Тут она порывисто поцеловала его в щеку; хотела еще что-то говорить, но, в это время, раскрылась маленькая дверца в другом окончании этой залы, и вошел, направляясь к пламени Сикус.

За прошедшие годы, лицо этого тщедушного человечка, этого страдальца, судившего когда-то поэтов, и до сих пор помнящего их стихи – почти не изменилось. Да, он несколько поправился, кожа его была уж не столь пергаментно-желтого цвета, как раньше; но, все же, он был страшно тощий, спина его, за эти годы еще больше согнулась, и теперь кривилась у одной из лопаток уродливым, большим горбом. Его почти всегда пробивала нервная дрожь, и говорил он нервно, с мукой; даже и за трапезой, даже и при пожелании спокойной ночи – в нем чувствовалась какое-то постоянное напряжение, постоянная борьба. Он уже никогда не срывался в пронзительный визг, как то бывало прежде, но всегда он говорил голосом тихим, каким-то забитым; иногда обрывался на полуслове, и тогда его пробивала сильная дрожь. Но чаще, все-таки, речь его была старательно и тщательно построена – так, будто он где-то ночами эту речь придумывал, репетировал ее – и теперь вот, неизвестно для чего, так старательно, с таким неестественным напряжением ее проговаривал.

Такое поведение, человека с известном прошлым, могло вызвать сильное недоверие; может – и неприязнь. В прошлом, быть может, и возник такой период, однако – теперь он почти забылся; ведь, прошло уже более двадцати лет, и ничего дурного он за это время не устроил; только все продолжал этак кривляться, да пребывать в напряжении.

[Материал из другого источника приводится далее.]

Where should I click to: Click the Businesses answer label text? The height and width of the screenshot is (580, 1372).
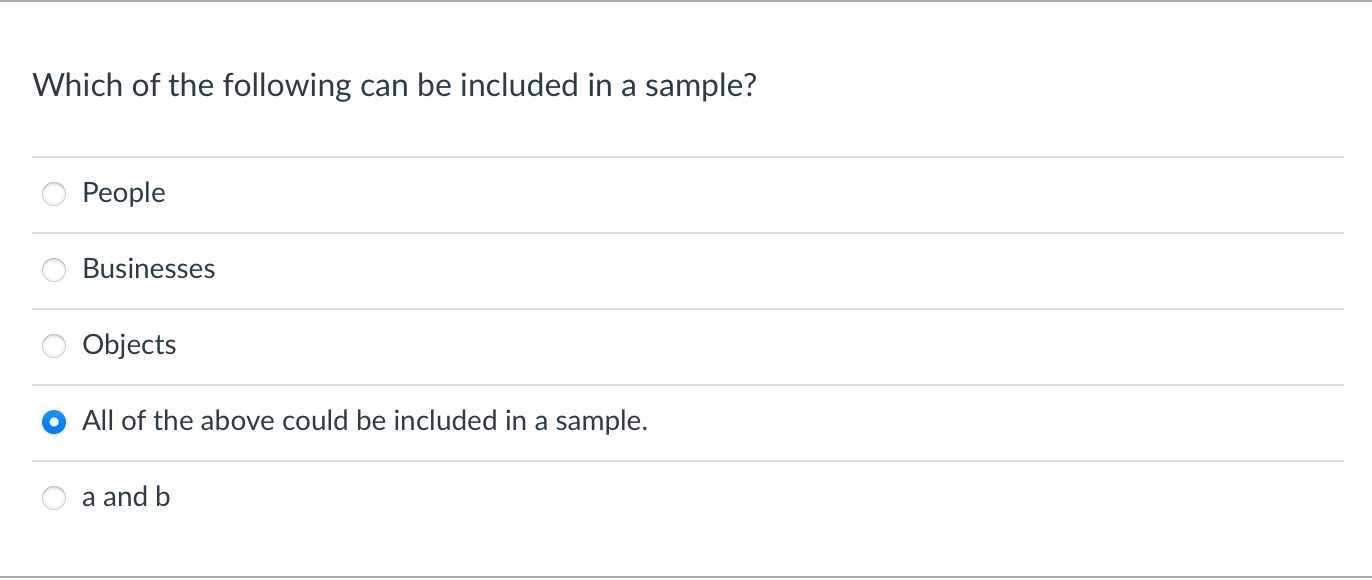pos(149,269)
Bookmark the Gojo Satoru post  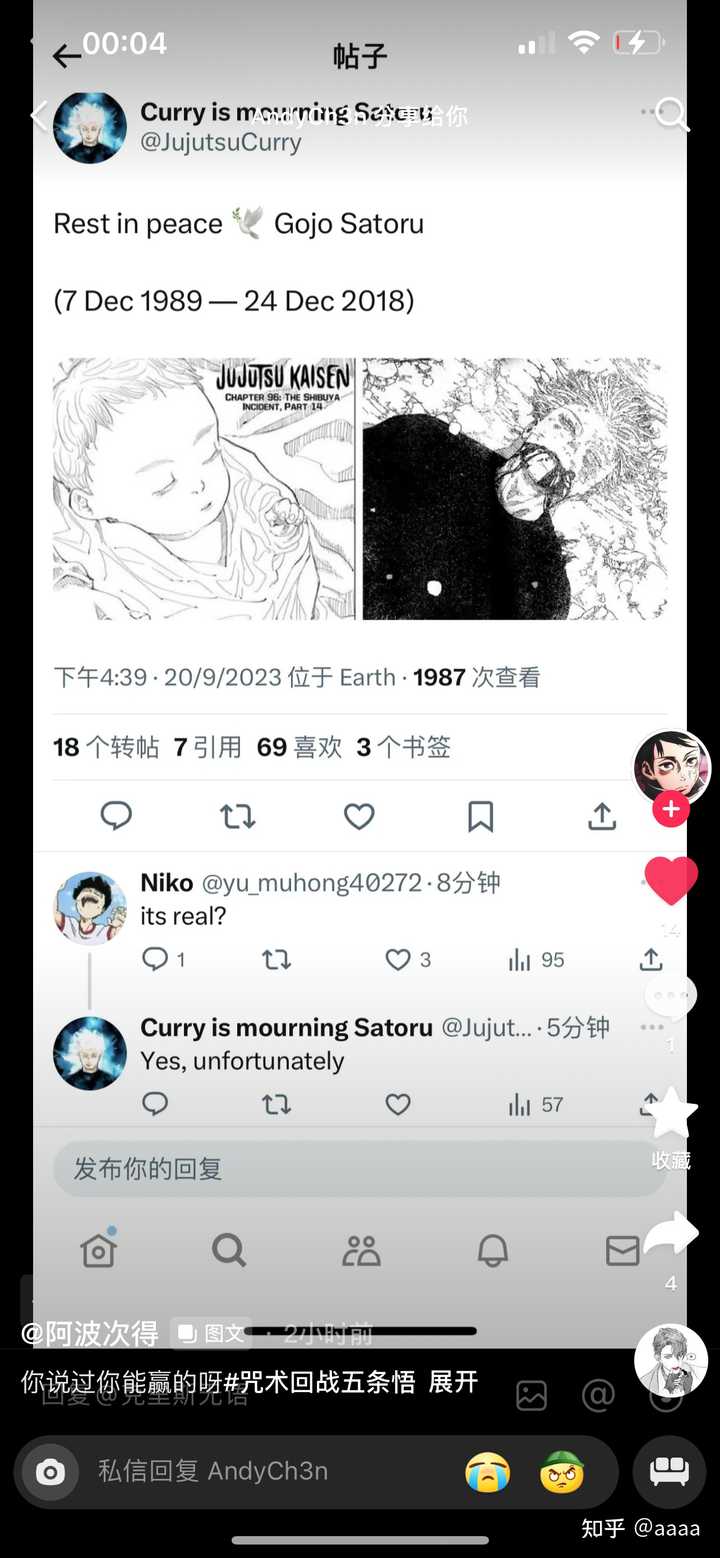click(480, 817)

Хэм, вообще принял это неестественное, как должное, как часть его характера, и относился к нему, как к хорошему другу; всеми силами пытался внушить ему, чтобы говорил он непринужденно, что нельзя же так все время мучиться, и держать в себе какую-то тайную муку. Что касается Вероники, то она, когда то простившая его, когда полюбившая даже за полное раскаяние – за эти годы почти не разговаривала с ним – она видела, что он, все время сторонится ее, и бывало так, что за целый месяц обмолвятся они, разве что, парой случайный, ничего не значащих слов. Вероника чувствовала, что он таит что-то мучительное и злое в себе, но вот что именно, даже со своей проницательностью и внимательностью, ни разу, за все эти годы, так и не поняла.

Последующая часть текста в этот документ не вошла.